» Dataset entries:
•••••
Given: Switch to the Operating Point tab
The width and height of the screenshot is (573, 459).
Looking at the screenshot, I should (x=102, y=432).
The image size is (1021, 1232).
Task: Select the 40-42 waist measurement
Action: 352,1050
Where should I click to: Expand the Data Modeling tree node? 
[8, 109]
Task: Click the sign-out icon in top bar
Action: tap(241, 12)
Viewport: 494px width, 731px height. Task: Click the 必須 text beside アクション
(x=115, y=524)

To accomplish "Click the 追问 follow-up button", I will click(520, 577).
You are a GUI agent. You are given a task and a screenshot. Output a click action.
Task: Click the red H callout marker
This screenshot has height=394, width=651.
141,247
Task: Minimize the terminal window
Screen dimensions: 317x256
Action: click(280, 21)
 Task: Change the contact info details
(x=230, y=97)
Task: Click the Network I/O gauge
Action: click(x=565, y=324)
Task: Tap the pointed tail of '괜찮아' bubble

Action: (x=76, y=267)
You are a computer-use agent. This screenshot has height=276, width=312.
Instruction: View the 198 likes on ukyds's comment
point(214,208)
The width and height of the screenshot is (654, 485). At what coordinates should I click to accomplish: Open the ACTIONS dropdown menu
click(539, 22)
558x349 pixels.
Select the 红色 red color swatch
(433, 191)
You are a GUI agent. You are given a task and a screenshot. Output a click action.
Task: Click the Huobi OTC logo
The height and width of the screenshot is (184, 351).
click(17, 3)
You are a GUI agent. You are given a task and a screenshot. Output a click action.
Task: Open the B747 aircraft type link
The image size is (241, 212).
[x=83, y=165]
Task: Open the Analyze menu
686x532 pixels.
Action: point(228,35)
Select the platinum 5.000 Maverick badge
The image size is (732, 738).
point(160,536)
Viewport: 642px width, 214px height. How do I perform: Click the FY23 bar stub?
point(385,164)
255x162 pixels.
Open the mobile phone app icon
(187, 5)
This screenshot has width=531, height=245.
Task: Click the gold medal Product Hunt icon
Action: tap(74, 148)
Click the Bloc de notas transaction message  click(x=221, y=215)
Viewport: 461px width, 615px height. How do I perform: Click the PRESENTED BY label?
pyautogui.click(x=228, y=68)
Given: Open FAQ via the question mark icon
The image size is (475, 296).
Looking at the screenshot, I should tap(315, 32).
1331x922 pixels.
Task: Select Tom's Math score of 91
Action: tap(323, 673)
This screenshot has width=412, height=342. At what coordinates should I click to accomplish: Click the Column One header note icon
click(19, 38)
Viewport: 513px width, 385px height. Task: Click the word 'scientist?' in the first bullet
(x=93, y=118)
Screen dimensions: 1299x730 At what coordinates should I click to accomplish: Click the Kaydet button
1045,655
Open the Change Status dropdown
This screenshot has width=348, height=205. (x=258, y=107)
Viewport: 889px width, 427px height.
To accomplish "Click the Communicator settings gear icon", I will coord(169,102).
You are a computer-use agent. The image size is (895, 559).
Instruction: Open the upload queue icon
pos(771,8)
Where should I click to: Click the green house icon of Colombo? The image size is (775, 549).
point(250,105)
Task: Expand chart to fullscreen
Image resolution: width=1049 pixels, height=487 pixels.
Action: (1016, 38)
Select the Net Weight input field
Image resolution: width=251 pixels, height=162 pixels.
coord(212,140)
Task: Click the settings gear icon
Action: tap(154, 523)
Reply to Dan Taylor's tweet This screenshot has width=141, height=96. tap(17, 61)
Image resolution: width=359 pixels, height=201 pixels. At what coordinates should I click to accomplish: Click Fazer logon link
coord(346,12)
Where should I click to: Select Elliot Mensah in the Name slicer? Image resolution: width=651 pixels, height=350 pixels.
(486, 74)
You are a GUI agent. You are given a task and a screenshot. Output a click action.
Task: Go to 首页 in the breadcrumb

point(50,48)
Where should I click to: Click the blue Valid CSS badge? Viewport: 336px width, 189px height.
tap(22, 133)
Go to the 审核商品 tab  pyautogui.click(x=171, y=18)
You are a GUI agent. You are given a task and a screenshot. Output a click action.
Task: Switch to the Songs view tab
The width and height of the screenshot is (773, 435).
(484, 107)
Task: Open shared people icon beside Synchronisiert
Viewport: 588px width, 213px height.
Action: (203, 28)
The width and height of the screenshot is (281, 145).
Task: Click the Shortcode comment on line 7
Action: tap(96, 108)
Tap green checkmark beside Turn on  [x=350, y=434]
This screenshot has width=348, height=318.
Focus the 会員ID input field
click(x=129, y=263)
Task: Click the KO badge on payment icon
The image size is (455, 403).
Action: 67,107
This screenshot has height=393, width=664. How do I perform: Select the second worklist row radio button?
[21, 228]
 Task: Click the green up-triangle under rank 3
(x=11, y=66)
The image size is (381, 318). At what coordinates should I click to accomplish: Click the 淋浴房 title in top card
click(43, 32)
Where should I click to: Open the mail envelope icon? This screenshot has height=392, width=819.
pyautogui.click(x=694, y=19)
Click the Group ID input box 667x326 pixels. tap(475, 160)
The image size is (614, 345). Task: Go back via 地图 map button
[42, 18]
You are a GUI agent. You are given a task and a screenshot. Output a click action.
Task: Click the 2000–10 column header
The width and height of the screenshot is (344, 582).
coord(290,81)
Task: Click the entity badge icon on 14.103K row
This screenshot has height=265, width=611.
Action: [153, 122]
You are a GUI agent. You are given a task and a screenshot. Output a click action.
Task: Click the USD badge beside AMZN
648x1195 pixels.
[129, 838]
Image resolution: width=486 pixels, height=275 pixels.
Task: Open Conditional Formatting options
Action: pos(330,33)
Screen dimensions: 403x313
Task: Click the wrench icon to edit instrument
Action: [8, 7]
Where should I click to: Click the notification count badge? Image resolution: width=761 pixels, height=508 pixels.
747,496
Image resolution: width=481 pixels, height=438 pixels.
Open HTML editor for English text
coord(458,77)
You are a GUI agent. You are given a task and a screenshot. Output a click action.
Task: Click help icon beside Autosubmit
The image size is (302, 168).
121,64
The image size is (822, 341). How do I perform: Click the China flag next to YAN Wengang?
•••••
» What is needed:
Your answer must be every record above, set down exactly as written.

» The completed task:
Given: Switch to the Operating Point tab
The width and height of the screenshot is (573, 459).
Looking at the screenshot, I should (x=102, y=432).
The image size is (1021, 1232).
Task: Select the 40-42 waist measurement
Action: 352,1050
Where should I click to: Expand the Data Modeling tree node? 
[8, 109]
Task: Click the sign-out icon in top bar
Action: tap(241, 12)
Viewport: 494px width, 731px height. Task: Click the 必須 text beside アクション
(x=115, y=524)

To accomplish "Click the 追问 follow-up button", I will click(520, 577).
You are a GUI agent. You are given a task and a screenshot. Output a click action.
Task: Click the red H callout marker
This screenshot has height=394, width=651.
141,247
Task: Minimize the terminal window
Screen dimensions: 317x256
Action: click(280, 21)
 Task: Change the contact info details
(x=230, y=97)
Task: Click the Network I/O gauge
Action: click(x=565, y=324)
Task: Tap the pointed tail of '괜찮아' bubble

Action: (x=76, y=267)
You are a computer-use agent. This screenshot has height=276, width=312.
Instruction: View the 198 likes on ukyds's comment
point(214,208)
The width and height of the screenshot is (654, 485). At what coordinates should I click to accomplish: Open the ACTIONS dropdown menu
click(539, 22)
558x349 pixels.
Select the 红色 red color swatch
(433, 191)
You are a GUI agent. You are given a task and a screenshot. Output a click action.
Task: Click the Huobi OTC logo
The height and width of the screenshot is (184, 351).
click(17, 3)
You are a GUI agent. You are given a task and a screenshot. Output a click action.
Task: Open the B747 aircraft type link
The image size is (241, 212).
[x=83, y=165]
Task: Open the Analyze menu
686x532 pixels.
Action: point(228,35)
Select the platinum 5.000 Maverick badge
The image size is (732, 738).
point(160,536)
Viewport: 642px width, 214px height. How do I perform: Click the FY23 bar stub?
point(385,164)
255x162 pixels.
Open the mobile phone app icon
(187, 5)
This screenshot has width=531, height=245.
Task: Click the gold medal Product Hunt icon
Action: tap(74, 148)
Click the Bloc de notas transaction message  click(x=221, y=215)
Viewport: 461px width, 615px height. How do I perform: Click the PRESENTED BY label?
pyautogui.click(x=228, y=68)
Given: Open FAQ via the question mark icon
The image size is (475, 296).
Looking at the screenshot, I should tap(315, 32).
1331x922 pixels.
Task: Select Tom's Math score of 91
Action: tap(323, 673)
This screenshot has width=412, height=342. At what coordinates should I click to accomplish: Click the Column One header note icon
click(19, 38)
Viewport: 513px width, 385px height. Task: Click the word 'scientist?' in the first bullet
(x=93, y=118)
Screen dimensions: 1299x730 At what coordinates should I click to accomplish: Click the Kaydet button
1045,655
Open the Change Status dropdown
This screenshot has width=348, height=205. (x=258, y=107)
Viewport: 889px width, 427px height.
To accomplish "Click the Communicator settings gear icon", I will coord(169,102).
You are a computer-use agent. The image size is (895, 559).
Instruction: Open the upload queue icon
pos(771,8)
Where should I click to: Click the green house icon of Colombo? The image size is (775, 549).
point(250,105)
Task: Expand chart to fullscreen
Image resolution: width=1049 pixels, height=487 pixels.
Action: (1016, 38)
Select the Net Weight input field
Image resolution: width=251 pixels, height=162 pixels.
coord(212,140)
Task: Click the settings gear icon
Action: tap(154, 523)
Reply to Dan Taylor's tweet This screenshot has width=141, height=96. tap(17, 61)
Image resolution: width=359 pixels, height=201 pixels. At what coordinates should I click to accomplish: Click Fazer logon link
coord(346,12)
Where should I click to: Select Elliot Mensah in the Name slicer? Image resolution: width=651 pixels, height=350 pixels.
(486, 74)
You are a GUI agent. You are given a task and a screenshot. Output a click action.
Task: Go to 首页 in the breadcrumb

point(50,48)
Where should I click to: Click the blue Valid CSS badge? Viewport: 336px width, 189px height.
tap(22, 133)
Go to the 审核商品 tab  pyautogui.click(x=171, y=18)
You are a GUI agent. You are given a task and a screenshot. Output a click action.
Task: Switch to the Songs view tab
The width and height of the screenshot is (773, 435).
(484, 107)
Task: Open shared people icon beside Synchronisiert
Viewport: 588px width, 213px height.
Action: (203, 28)
The width and height of the screenshot is (281, 145).
Task: Click the Shortcode comment on line 7
Action: tap(96, 108)
Tap green checkmark beside Turn on  [x=350, y=434]
This screenshot has width=348, height=318.
Focus the 会員ID input field
click(x=129, y=263)
Task: Click the KO badge on payment icon
The image size is (455, 403).
Action: 67,107
This screenshot has height=393, width=664. How do I perform: Select the second worklist row radio button?
[21, 228]
 Task: Click the green up-triangle under rank 3
(x=11, y=66)
The image size is (381, 318). At what coordinates should I click to accomplish: Click the 淋浴房 title in top card
click(43, 32)
Where should I click to: Open the mail envelope icon? This screenshot has height=392, width=819.
pyautogui.click(x=694, y=19)
Click the Group ID input box 667x326 pixels. tap(475, 160)
The image size is (614, 345). Task: Go back via 地图 map button
[42, 18]
You are a GUI agent. You are given a task and a screenshot. Output a click action.
Task: Click the 2000–10 column header
The width and height of the screenshot is (344, 582).
coord(290,81)
Task: Click the entity badge icon on 14.103K row
This screenshot has height=265, width=611.
Action: [153, 122]
You are a GUI agent. You are given a task and a screenshot. Output a click action.
Task: Click the USD badge beside AMZN
648x1195 pixels.
[129, 838]
Image resolution: width=486 pixels, height=275 pixels.
Task: Open Conditional Formatting options
Action: pos(330,33)
Screen dimensions: 403x313
Task: Click the wrench icon to edit instrument
Action: [8, 7]
Where should I click to: Click the notification count badge? Image resolution: width=761 pixels, height=508 pixels.
747,496
Image resolution: width=481 pixels, height=438 pixels.
Open HTML editor for English text
coord(458,77)
You are a GUI agent. You are given a task and a screenshot. Output a click action.
Task: Click help icon beside Autosubmit
The image size is (302, 168).
121,64
The image size is (822, 341). How do I perform: Click the China flag next to YAN Wengang?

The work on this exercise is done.